→ About this task: Write each entry out once more, please, precisely as shown.

→ Data for review:
####

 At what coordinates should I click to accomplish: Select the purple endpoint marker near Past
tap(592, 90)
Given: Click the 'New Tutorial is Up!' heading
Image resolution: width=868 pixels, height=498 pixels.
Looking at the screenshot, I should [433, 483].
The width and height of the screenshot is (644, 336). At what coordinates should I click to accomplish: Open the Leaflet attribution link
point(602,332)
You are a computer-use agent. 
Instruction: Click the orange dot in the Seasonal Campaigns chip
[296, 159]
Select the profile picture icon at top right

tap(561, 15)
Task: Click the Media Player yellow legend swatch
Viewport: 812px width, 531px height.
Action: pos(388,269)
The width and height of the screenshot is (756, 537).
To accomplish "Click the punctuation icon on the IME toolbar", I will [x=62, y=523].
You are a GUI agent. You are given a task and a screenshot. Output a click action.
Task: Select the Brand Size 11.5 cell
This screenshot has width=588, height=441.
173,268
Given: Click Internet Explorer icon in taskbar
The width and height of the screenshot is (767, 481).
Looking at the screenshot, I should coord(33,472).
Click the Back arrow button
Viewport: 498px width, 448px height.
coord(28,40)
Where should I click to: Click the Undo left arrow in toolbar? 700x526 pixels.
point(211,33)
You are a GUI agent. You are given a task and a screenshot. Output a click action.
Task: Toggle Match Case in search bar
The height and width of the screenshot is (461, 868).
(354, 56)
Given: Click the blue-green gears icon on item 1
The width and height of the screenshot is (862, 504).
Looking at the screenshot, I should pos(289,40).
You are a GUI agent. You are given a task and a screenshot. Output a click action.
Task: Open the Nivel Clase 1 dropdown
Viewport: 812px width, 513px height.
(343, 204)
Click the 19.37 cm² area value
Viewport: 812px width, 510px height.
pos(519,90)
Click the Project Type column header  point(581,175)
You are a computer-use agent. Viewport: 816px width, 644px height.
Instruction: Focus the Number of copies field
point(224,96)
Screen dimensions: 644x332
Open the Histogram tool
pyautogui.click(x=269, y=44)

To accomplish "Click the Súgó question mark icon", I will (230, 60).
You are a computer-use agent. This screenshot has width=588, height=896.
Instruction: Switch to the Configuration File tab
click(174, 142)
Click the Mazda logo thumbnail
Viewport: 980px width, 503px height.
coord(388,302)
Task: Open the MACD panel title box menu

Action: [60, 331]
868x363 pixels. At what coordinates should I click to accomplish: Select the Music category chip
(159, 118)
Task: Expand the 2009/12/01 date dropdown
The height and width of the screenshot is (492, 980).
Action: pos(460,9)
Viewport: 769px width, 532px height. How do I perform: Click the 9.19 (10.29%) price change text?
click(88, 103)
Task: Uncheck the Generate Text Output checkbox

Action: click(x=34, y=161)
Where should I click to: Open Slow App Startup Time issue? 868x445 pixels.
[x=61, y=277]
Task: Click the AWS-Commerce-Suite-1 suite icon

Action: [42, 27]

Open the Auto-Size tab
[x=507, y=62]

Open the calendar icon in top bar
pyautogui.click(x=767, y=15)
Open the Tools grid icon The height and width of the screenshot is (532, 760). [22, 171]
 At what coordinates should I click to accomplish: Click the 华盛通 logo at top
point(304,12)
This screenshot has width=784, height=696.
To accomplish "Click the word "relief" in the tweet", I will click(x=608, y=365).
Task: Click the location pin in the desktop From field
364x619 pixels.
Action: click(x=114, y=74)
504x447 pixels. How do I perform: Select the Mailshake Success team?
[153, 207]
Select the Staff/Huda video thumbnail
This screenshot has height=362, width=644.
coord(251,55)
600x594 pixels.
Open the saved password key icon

####

→ Response to the exercise:
 At what coordinates should I click to accomplish: Select the purple endpoint marker near Past
tap(592, 90)
Given: Click the 'New Tutorial is Up!' heading
Image resolution: width=868 pixels, height=498 pixels.
Looking at the screenshot, I should [433, 483].
The width and height of the screenshot is (644, 336). At what coordinates should I click to accomplish: Open the Leaflet attribution link
point(602,332)
You are a computer-use agent. 
Instruction: Click the orange dot in the Seasonal Campaigns chip
[296, 159]
Select the profile picture icon at top right

tap(561, 15)
Task: Click the Media Player yellow legend swatch
Viewport: 812px width, 531px height.
Action: pos(388,269)
The width and height of the screenshot is (756, 537).
To accomplish "Click the punctuation icon on the IME toolbar", I will [x=62, y=523].
You are a GUI agent. You are given a task and a screenshot. Output a click action.
Task: Select the Brand Size 11.5 cell
This screenshot has width=588, height=441.
173,268
Given: Click Internet Explorer icon in taskbar
The width and height of the screenshot is (767, 481).
Looking at the screenshot, I should coord(33,472).
Click the Back arrow button
Viewport: 498px width, 448px height.
coord(28,40)
Where should I click to: Click the Undo left arrow in toolbar? 700x526 pixels.
point(211,33)
You are a GUI agent. You are given a task and a screenshot. Output a click action.
Task: Toggle Match Case in search bar
The height and width of the screenshot is (461, 868).
(354, 56)
Given: Click the blue-green gears icon on item 1
The width and height of the screenshot is (862, 504).
Looking at the screenshot, I should pos(289,40).
You are a GUI agent. You are given a task and a screenshot. Output a click action.
Task: Open the Nivel Clase 1 dropdown
Viewport: 812px width, 513px height.
(343, 204)
Click the 19.37 cm² area value
Viewport: 812px width, 510px height.
pos(519,90)
Click the Project Type column header  point(581,175)
You are a computer-use agent. Viewport: 816px width, 644px height.
Instruction: Focus the Number of copies field
point(224,96)
Screen dimensions: 644x332
Open the Histogram tool
pyautogui.click(x=269, y=44)

To accomplish "Click the Súgó question mark icon", I will (230, 60).
You are a computer-use agent. This screenshot has width=588, height=896.
Instruction: Switch to the Configuration File tab
click(174, 142)
Click the Mazda logo thumbnail
Viewport: 980px width, 503px height.
coord(388,302)
Task: Open the MACD panel title box menu

Action: [60, 331]
868x363 pixels. At what coordinates should I click to accomplish: Select the Music category chip
(159, 118)
Task: Expand the 2009/12/01 date dropdown
The height and width of the screenshot is (492, 980).
Action: pos(460,9)
Viewport: 769px width, 532px height. How do I perform: Click the 9.19 (10.29%) price change text?
click(88, 103)
Task: Uncheck the Generate Text Output checkbox

Action: click(x=34, y=161)
Where should I click to: Open Slow App Startup Time issue? 868x445 pixels.
[x=61, y=277]
Task: Click the AWS-Commerce-Suite-1 suite icon

Action: [42, 27]

Open the Auto-Size tab
[x=507, y=62]

Open the calendar icon in top bar
pyautogui.click(x=767, y=15)
Open the Tools grid icon The height and width of the screenshot is (532, 760). [22, 171]
 At what coordinates should I click to accomplish: Click the 华盛通 logo at top
point(304,12)
This screenshot has width=784, height=696.
To accomplish "Click the word "relief" in the tweet", I will click(x=608, y=365).
Task: Click the location pin in the desktop From field
364x619 pixels.
Action: click(x=114, y=74)
504x447 pixels. How do I perform: Select the Mailshake Success team?
[153, 207]
Select the Staff/Huda video thumbnail
This screenshot has height=362, width=644.
coord(251,55)
600x594 pixels.
Open the saved password key icon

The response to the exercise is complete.